Al iniciar en el 2007 nuestro primer proyecto de implementación BASC, era frecuente encontrar la mayoría de las áreas de una empresa presentaban alguna resistencia para la adopción de estándares de seguridad, ya que consideraban que no eran fáciles de implementar o no entendían el beneficio de éstos.

Siete años después, luego de haber certificado más de 30 empresas a la fecha en diferentes sistemas de gestión de seguridad de la cadena logística (BASC, CTPAT, OEA, ISO28000), todavía encontramos esta misma percepción por parte de algunos ejecutivos, que todavía no han podido conciliar los requisitos de estos sistemas con la necesidad de invertir proactivamente en vez de hacerlo luego de la ocurrencia de un evento critico en sus instalaciones (de forma reactiva).

La implementación de un sistema de gestión de seguridad se orienta a garantizar que la empresa mantiene procesos de acuerdo a estándares internacionales, enfocados no a la calidad de los mismos sino a su seguridad. Aunque ambos sistemas son compatibles, tienen enfoques diferentes.

Los sistemas de gestión en seguridad (SGS) normalmente abarcan aspectos comunes con otros sistemas tales como: compromiso de la gerencia, política general y objetivos definidos, designación de un líder o representante, establecimiento de las funciones y responsabilidades de cada área, así como mecanismos de seguimiento y control tales como la comunicación, capacitación, monitoreo, auditoria y revisión por parte de la Dirección.

Los SGS cubren elementos específicos tales como la revisión de los asociados de negocios (clientes y proveedores), seguridad de la carga, seguridad del personal (tener personal confiable), seguridad física, seguridad de la información, controles de acceso, seguridad de los procesos y la identificación y reporte oportuno de incidentes sospechosos que puedan afectar la imagen e intereses de la empresa.

La adopción de un sistema de gestión de seguridad es todavía en nuestro país, un proyecto de tipo voluntario. No existe una ley, disposición o regulación que obligue a las empresas a asumir este tipo de compromiso y aplicar el mismo a sus procesos. A pesar de que hemos avanzado en cuanto a la aceptación de estos códigos (Ej. PBIP, a nivel de los Puertos/OACI a nivel de los aeropuertos), todavía la gran mayoría de empresas desconoce la existencia de estas normativas y como estas redundan en beneficio a la empresa.
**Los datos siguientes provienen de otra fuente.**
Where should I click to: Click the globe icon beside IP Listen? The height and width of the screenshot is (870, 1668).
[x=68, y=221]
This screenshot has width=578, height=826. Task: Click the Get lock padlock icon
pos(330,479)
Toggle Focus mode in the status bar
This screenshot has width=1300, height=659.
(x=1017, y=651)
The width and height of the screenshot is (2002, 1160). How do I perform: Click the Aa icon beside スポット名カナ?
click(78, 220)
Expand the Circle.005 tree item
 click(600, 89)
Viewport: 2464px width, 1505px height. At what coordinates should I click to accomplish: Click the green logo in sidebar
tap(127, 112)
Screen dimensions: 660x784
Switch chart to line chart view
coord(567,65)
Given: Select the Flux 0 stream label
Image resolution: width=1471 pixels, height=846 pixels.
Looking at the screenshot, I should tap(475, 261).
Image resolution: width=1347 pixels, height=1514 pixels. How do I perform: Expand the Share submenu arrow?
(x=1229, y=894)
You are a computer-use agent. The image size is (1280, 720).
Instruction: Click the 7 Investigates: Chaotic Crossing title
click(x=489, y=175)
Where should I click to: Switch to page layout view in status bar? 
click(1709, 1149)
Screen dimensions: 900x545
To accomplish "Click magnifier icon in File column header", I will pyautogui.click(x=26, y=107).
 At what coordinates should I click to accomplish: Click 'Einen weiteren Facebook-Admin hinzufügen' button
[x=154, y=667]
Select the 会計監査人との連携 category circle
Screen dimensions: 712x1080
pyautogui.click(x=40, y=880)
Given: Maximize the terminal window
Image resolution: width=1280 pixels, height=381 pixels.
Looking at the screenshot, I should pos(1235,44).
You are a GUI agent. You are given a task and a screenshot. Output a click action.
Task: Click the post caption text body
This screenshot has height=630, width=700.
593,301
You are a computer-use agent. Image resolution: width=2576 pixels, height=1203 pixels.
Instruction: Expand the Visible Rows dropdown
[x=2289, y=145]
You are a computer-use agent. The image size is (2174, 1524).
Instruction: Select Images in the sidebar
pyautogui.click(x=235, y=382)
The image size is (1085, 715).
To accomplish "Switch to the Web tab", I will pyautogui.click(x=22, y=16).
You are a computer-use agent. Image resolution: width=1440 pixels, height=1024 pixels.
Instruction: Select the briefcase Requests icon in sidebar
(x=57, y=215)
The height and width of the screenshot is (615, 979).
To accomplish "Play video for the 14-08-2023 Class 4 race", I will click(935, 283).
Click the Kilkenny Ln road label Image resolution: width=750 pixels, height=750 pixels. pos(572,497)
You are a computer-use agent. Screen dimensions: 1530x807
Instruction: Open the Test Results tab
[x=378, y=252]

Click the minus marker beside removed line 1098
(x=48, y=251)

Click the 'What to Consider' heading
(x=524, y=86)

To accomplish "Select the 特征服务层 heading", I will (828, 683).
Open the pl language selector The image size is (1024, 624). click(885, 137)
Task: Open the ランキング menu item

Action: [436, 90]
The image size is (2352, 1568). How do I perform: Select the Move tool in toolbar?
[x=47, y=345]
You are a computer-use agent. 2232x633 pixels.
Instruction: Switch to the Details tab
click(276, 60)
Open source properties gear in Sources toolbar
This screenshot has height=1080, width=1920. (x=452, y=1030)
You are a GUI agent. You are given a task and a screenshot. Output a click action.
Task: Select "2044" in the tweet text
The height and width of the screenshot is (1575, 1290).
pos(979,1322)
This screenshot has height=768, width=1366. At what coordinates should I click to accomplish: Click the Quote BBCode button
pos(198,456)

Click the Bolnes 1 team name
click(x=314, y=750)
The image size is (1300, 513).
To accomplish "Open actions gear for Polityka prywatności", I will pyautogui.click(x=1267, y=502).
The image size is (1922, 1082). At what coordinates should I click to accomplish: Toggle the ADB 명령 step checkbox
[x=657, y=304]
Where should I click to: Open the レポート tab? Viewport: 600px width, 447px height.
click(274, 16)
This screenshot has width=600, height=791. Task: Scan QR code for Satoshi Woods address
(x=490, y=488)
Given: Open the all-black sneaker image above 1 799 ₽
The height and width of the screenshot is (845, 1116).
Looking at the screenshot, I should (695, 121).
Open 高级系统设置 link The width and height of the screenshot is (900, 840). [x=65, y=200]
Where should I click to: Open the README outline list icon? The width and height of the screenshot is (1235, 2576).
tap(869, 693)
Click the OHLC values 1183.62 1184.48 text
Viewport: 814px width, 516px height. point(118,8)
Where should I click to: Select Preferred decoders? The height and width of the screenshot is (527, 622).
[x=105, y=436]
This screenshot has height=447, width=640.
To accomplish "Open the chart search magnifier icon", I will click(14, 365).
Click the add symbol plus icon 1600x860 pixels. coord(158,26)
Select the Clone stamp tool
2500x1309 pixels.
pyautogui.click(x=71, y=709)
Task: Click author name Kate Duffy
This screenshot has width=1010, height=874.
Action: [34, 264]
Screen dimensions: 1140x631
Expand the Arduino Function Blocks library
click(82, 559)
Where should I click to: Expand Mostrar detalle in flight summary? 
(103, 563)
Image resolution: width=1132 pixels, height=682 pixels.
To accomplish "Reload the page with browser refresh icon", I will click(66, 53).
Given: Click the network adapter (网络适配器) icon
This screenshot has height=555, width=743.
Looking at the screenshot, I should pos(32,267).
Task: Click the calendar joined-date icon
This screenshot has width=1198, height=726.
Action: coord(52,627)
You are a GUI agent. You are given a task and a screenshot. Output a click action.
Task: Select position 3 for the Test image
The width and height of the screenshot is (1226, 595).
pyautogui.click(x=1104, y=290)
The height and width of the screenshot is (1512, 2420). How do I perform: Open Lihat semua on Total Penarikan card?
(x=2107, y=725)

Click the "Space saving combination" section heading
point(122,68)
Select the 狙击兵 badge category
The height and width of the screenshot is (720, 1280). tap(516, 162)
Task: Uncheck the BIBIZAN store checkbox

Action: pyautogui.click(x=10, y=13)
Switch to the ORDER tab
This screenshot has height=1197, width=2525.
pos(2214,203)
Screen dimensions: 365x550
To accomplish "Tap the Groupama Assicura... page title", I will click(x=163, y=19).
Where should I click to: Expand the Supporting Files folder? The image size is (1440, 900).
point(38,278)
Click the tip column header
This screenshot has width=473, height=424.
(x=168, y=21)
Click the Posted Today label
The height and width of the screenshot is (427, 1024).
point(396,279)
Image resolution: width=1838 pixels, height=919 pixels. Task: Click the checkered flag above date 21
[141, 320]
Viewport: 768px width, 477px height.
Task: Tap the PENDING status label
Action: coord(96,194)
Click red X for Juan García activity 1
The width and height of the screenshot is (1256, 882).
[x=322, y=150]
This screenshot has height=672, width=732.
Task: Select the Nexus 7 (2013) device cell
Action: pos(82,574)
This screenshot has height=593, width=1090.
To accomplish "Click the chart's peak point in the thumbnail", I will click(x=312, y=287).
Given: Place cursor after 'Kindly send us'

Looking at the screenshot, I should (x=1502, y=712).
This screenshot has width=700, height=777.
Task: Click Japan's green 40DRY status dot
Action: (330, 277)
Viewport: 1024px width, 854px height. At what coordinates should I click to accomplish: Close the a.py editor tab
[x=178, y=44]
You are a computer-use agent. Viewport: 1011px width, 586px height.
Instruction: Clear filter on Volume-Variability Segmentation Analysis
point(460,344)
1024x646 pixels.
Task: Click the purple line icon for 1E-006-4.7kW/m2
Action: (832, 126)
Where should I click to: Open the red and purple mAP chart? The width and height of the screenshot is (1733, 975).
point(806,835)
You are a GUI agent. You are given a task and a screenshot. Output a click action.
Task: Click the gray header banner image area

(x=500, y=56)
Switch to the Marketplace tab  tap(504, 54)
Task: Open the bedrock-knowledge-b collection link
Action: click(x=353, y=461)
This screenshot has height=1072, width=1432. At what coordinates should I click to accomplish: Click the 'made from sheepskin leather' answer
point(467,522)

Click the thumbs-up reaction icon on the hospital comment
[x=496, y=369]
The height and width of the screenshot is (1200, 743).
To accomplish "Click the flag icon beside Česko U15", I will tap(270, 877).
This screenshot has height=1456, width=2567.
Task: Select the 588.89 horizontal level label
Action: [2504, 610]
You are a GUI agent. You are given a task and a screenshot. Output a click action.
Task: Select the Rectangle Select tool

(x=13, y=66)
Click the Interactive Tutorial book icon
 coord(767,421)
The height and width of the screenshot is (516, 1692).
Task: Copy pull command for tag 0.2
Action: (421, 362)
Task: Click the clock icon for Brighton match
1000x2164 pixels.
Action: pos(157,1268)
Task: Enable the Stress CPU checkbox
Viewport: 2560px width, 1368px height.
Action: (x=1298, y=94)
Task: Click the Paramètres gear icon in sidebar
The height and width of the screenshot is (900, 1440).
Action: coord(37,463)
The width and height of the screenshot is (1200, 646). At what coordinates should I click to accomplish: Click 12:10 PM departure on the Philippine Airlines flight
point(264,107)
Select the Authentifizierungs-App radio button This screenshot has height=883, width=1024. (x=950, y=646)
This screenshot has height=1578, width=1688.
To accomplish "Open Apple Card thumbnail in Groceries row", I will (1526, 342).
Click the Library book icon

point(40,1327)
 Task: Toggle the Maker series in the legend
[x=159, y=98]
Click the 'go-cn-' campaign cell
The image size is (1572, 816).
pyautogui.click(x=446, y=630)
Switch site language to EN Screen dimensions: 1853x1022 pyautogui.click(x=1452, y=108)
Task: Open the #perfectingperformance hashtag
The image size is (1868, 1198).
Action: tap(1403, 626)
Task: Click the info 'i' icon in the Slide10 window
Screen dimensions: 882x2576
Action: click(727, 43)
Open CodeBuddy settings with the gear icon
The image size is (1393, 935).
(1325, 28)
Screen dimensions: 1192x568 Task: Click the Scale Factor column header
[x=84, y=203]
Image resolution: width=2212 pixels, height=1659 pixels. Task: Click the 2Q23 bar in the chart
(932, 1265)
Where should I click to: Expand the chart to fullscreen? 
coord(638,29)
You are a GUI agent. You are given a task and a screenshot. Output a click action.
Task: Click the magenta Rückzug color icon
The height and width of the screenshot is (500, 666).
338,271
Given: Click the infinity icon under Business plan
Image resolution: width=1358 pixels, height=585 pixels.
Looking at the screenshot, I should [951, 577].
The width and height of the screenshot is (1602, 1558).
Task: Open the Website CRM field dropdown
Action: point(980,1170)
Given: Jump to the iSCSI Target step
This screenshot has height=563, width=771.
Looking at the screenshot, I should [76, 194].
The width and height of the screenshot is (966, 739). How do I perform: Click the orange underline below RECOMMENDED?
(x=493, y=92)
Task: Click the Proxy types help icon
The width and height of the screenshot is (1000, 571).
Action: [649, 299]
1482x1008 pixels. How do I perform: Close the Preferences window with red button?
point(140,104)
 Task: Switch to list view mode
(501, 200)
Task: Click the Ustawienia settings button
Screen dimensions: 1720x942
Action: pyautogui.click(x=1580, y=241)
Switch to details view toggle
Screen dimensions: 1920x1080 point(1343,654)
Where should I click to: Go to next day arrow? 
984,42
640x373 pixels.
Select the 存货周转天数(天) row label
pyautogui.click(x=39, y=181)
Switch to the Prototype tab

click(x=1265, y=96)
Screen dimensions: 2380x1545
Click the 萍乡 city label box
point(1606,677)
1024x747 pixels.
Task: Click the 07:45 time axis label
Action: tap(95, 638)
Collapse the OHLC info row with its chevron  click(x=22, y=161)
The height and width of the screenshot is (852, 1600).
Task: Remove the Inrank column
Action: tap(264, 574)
Entre los beneficios podemos citar: Reducción de incidentes y novedades, reducción de reclamaciones al seguro, Control interno por los procesos de depuración al personal, asociados de negocios, manejo de incidentes ilícitos, fuertes procesos internos de documentación y reporte, detección oportuna de condiciones de inseguridad y la trazabilidad de un proceso a través de las diferentes contramedidas establecidas.

Un solo evento ilícito (Ej:Contrabando de carga) implica una pérdida inmediata derivado de sanciones, gastos de investigación, gastos legales, manejo de relaciones públicas, confiscación, perdida de la mercancía, costo de oportunidad y venta, así como la credibilidad de la empresa en el mercado. Imagínese su nombre o logo vinculado a un evento criminal o ilícito publicado en todos los medios de prensa, sin que posea mecanismos adecuados para demostrar que el mismo fue fortuito y que su empresa cumple la ley y tiene salvaguardas para esta y futuras ocurrencias. Los costos implícitos superan con creces la inversión que supone la implementación inicial de un SGS.

El contar con SGS es una estrategia financiera orientada a la prevención, donde el empresario es capaz de identificar los posibles riesgos que amenazan su operación y establecer criterios de protección que contribuyan a la seguridad de sus procesos, invirtiendo oportunamente y reduciendo costos mayores resultantes de ocurrencias negativas, a fin de permitir la continuidad de las operaciones y sus negocios.